Rome had a large Jewish population. The couple, Priscilla and Aquila, were tent makers from Pontus, whom Paul met in Corinth. They had lived in Rome until the emperor Claudius ordered all the Jews to leave the city. Suetonius mentions this as due to disturbances in the city between the Jews and the followers of “Christus”. Claudius died in 54 AD.
There were early Christians in Rome within a dozen or so years after the death of Jesus, though they were not the converts of Paul. He had not yet visited them at the time he wrote his Epistle to the Romans in 57-58 AD. Paul wrote to a community of both Jews and Gentiles.
In July of 64 AD, Rome was devastated by fire. Largely made up of wooden tenements, fire was a frequent occurrence in the city. Rumor blamed the tragedy on the unpopular emperor Nero, who wanted to enlarge his palace. He accused the Christians. According to the historian Tacitus, many Christians were put to death “not so much of the crime of firing the city, as of hatred against mankind.”
Covered with the skins of beasts, they were torn by dogs and perished, or were nailed to crosses, or were doomed to the flames and burnt, to serve as a nightly illumination, when daylight had expired. Nero offered his gardens for the spectacle, and was exhibiting a show in the circus, while he mingled with the people in the dress of a charioteer or stood aloft on a car. Hence, even for criminals who deserved extreme and exemplary punishment, there arose a feeling of compassion; for it was not, as it seemed, for the public good, but to glut one man’s cruelty, that they were being destroyed.
Peter and Paul were probably among the victims.
This feast first came into the General Roman Calendar in the 1969 calendar reforms. The intention of the feast is to give a general celebration of early Roman martyrs. Prior to the calendar reforms, there were dozens of relatively minor Roman martyrs celebrated or commemorated in the calendar. Several of these had scant historical evidence, but did benefit from immemorial tradition.
This feast is a replacement for the many Roman martyr feasts, whose absence allowed for a less cluttered and more “dies natale” based Sanctoral calendar of more major saints. It also permitted the greater celebration of ferias, partially enacting the Second Vatican Council’s call for the Proper of Time to take a greater precedence. All of the early Roman martyrs retain their place in the Martyrology and can be celebrated in local calendars or privately unless impeded by a greater observance.

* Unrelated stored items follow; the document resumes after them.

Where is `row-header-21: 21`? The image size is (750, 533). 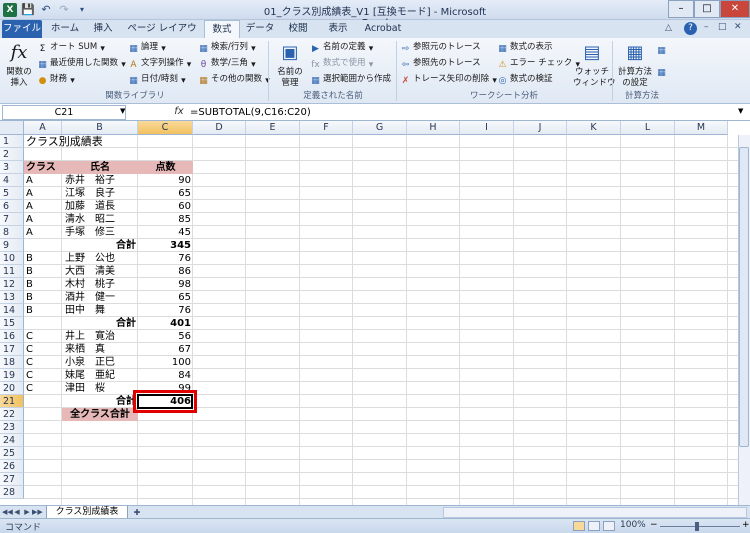
row-header-21: 21 is located at coordinates (12, 402).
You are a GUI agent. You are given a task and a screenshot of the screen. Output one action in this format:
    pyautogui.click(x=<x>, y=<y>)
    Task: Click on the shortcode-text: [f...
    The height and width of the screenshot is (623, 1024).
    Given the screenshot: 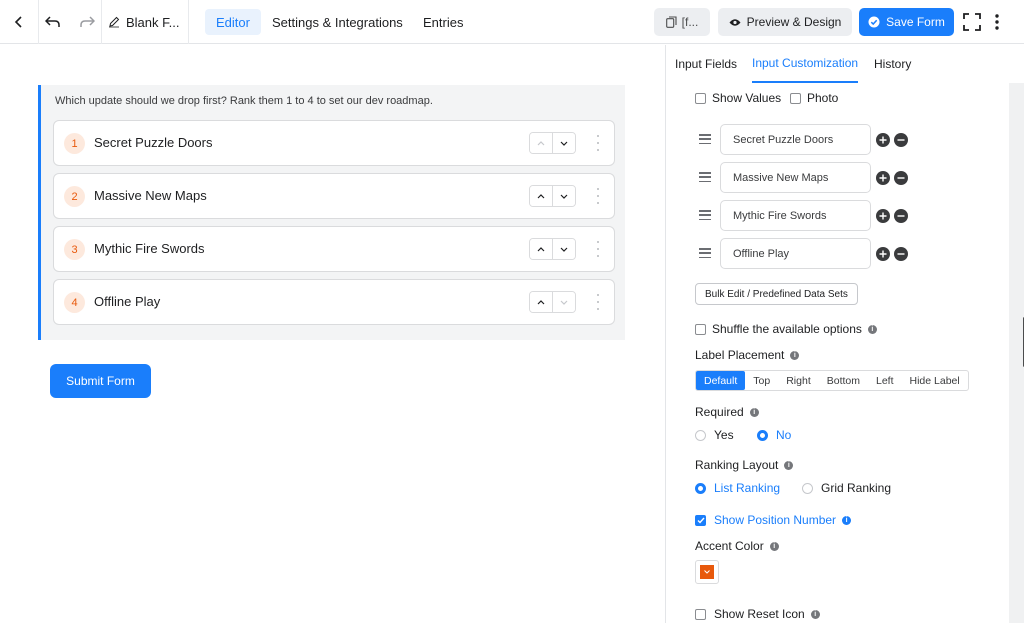 What is the action you would take?
    pyautogui.click(x=690, y=22)
    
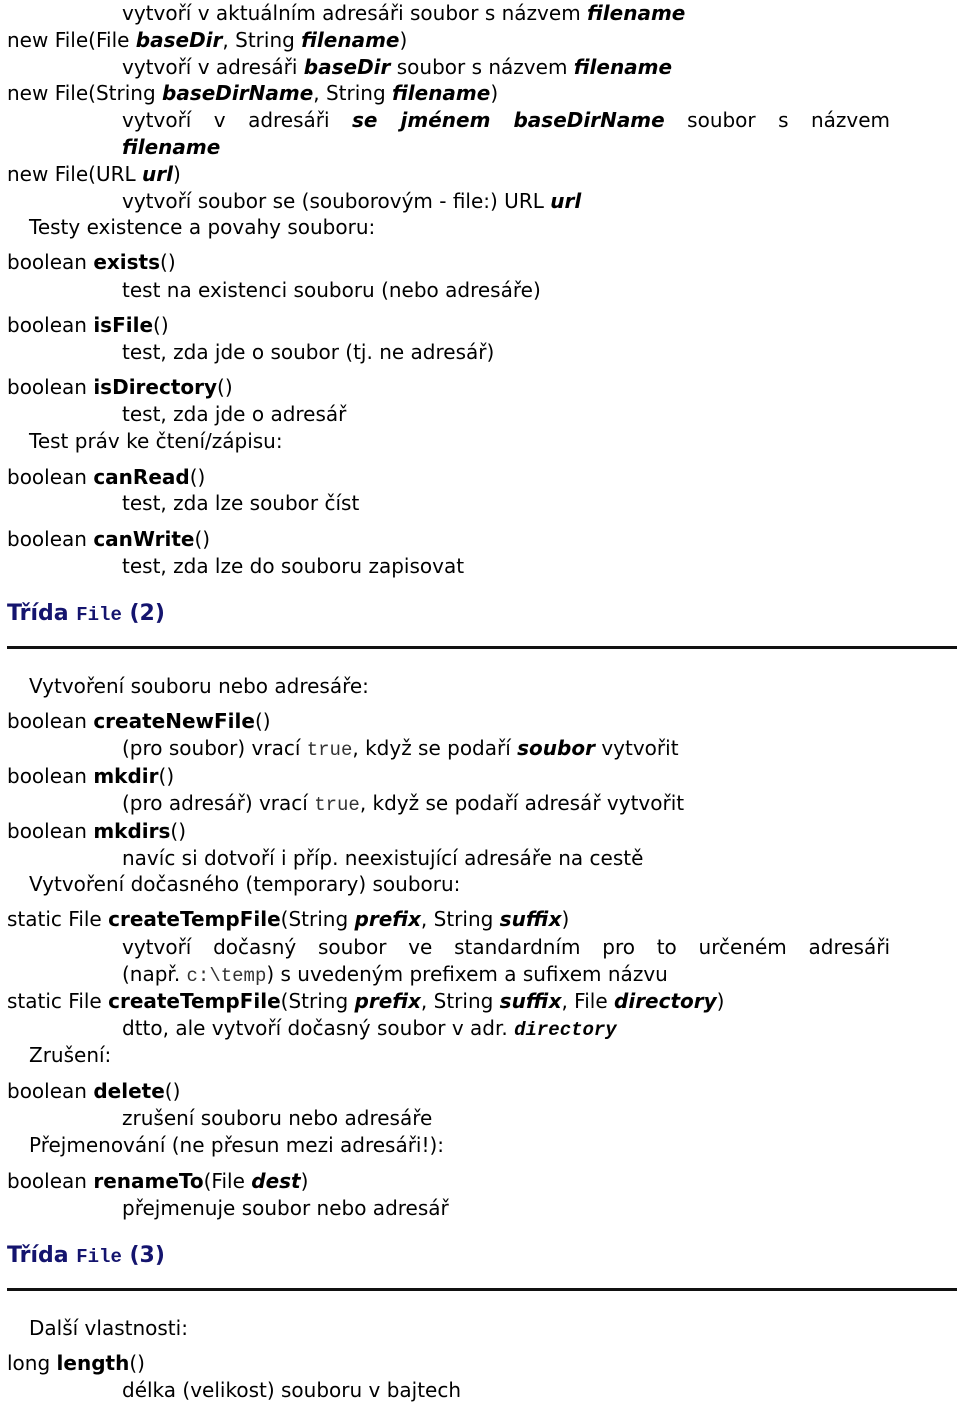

The placement of the feast is directly after the Solemnity of SS Peter and Paul, who are the principal patron saints of Rome. The subsequent martyrs are associated with this patronage. The feast day was formerly occupied with a Commemoration of St. Paul, and fell in the Octave of SS Peter and Paul.
The church of Santi Protomartiri a Via Aurelia Antica in Rome is dedicated to these first martyrs.
Wherever the Good News of Jesus was preached, it met the same opposition as Jesus did, and many of those who began to follow him shared his suffering and death. But no human force could stop the power of the Spirit unleashed upon the world. The blood of martyrs has always been, and will always be, the seed of Christians.